Exercise passage:
>>
2015 in Books

_2015I’m going to go ahead and write my reading review before the new year this time, because I don’t have the slightest intention of finishing another book before 2016 rolls around. Aren’t you so happy? It’s like an early Christmas present, only it’s an early New Year’s present! That no one actually wants!

By way of shortcut, if you want a straightforward list of books read this year, you can get that here for another couple of weeks, and then here afterward. Or you can check my Goodreads 2015 reckoning if you’d prefer.

Every year I go through and make lists and graphs to analyze my reading, to absolutely no purpose because it’s not as if I ever make adjustments or anything. I read what I like when I like to read it and do my best to feel no shame when that ends up being a long string of vampire-infested romance novels. (Although, I’d argue strenuously that this year’s quasi-embarrassing series, The Black Dagger Brotherhood, might be more accurately described as romance-infested vampire novels.) Then I take those lists and graphs and turn them into a blog post that I’m sure pretty much no one actually enjoys except myself — and they are a highlight of my New Year every time. 🙂

If you’re the rare individual who actually does find this interesting, you can find my previous years-in-books here: 20142013, 2012,2011, and 2010.

I track my books on Goodreads and do their annual reading challenge, in which you just set a goal and try to read that many books. This wasn’t a particularly great year for my reading, and I honestly wouldn’t have met my goal if I hadn’t included a handful of picture books that I read with Henry or on my own in December. This has been a really full-speed-ahead year at work, plus I’ve spent the majority of the year in varying degrees of “pregnant with a two-year-old,” so my stats are down. But since I just do it for the fun of it anyway, I’m not concerned.

This year I set a goal of 75 books and ended up reading 81. That isn’t as great as last year’s even 100, but it isn’t the worst of the past six years I’ve been tracking.

Books_Read_2010-2015_View_2

That comes out to about 25,000 pages this year.

Pages_Read_2010-2015_View_2

As a teacher, I definitely have “seasons”  for reading. I obviously get a lot more read in the summer than in the school year, usually with a spike in December/January due to Christmas break and the really long dark evenings here. I like to track month-to-month reading, again just for the heck of it.

Here’s this year in books, monthly:

Books_Read_in_2015Pages_Read_in_2015
That’s a nice bump in books in December, but not so much pages — lots of picture books. 🙂 As anticipated, my real peak reading took place in July.

And of course, because there’s no such thing as too many graphs, I compared monthly reading for the past six years:

Books_Read_2010-2015Pages_Read_2010-2015

These are kind of interesting to me (although getting harder to read each year — may no longer be a usable format) because I can see not only how each year stacks up to the next, but whether I have a consistent trend in terms of when I’m doing my reading. Why was the late winter of 2011 such a humdinger? What was the difference between the late fall of 2011 vs. 2013? Intriguing.
<<
Given data:
>>
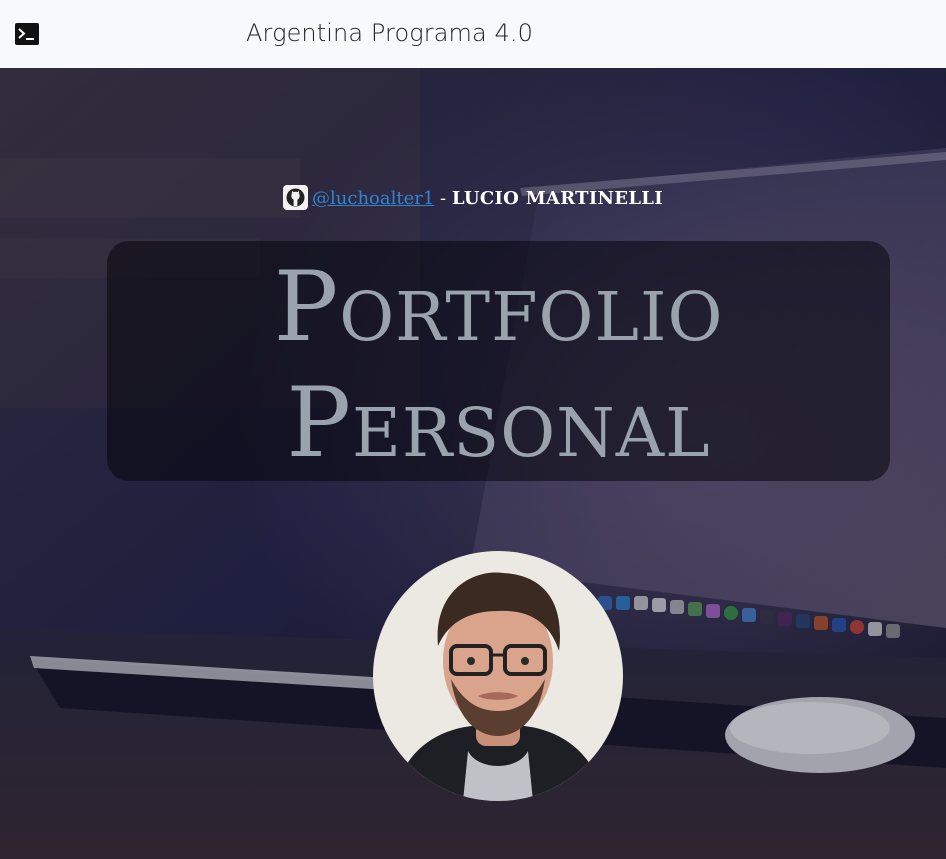 This screenshot has width=946, height=859. I want to click on title-line-1: Portfolio, so click(498, 307).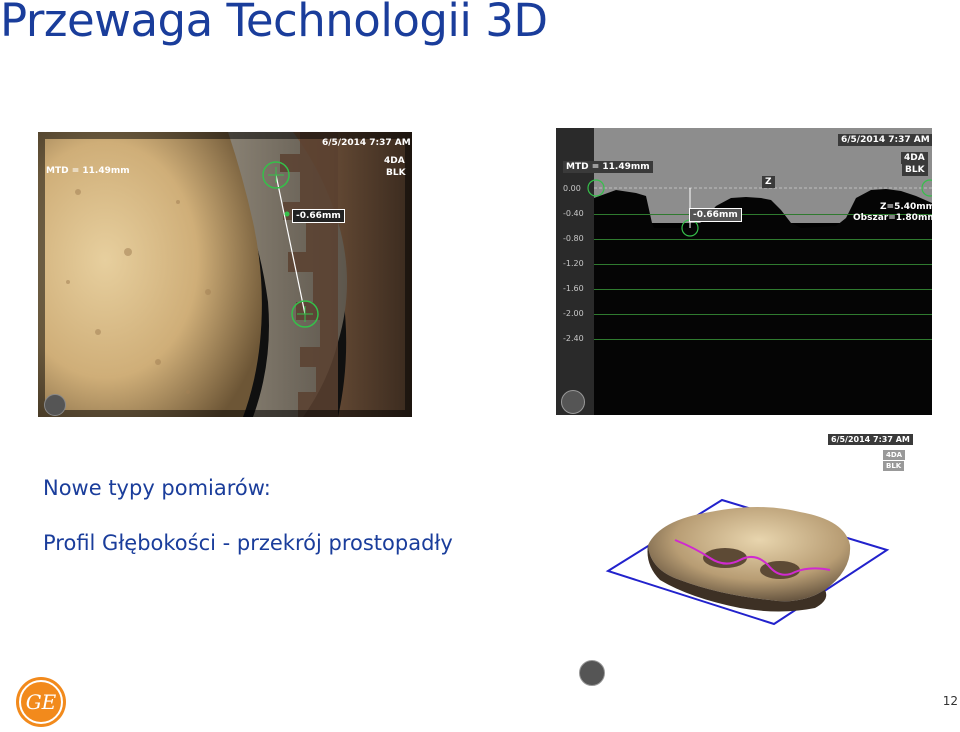 The width and height of the screenshot is (960, 732). I want to click on bullet-heading: Nowe typy pomiarów:, so click(157, 488).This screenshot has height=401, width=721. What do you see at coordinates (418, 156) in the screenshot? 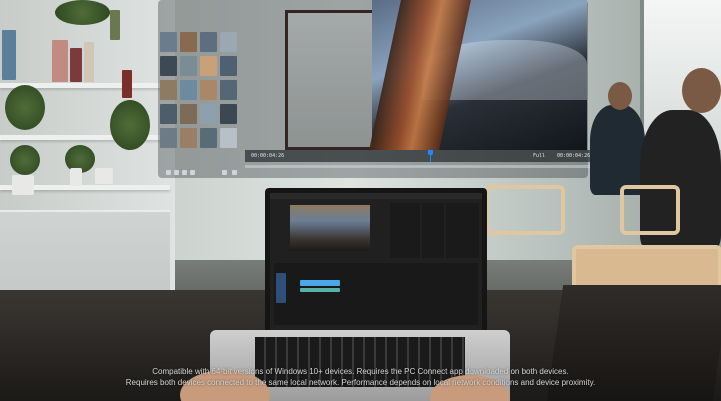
<<
What the task requires:
Edit the section of the reading review that begins with the words containing "That comes out" and ends with "heck of it.", replacing "Christmas break" with "winter break".

Response area:
That comes out to about 25,000 pages this year.

Pages_Read_2010-2015_View_2

As a teacher, I definitely have “seasons”  for reading. I obviously get a lot more read in the summer than in the school year, usually with a spike in December/January due to winter break and the really long dark evenings here. I like to track month-to-month reading, again just for the heck of it.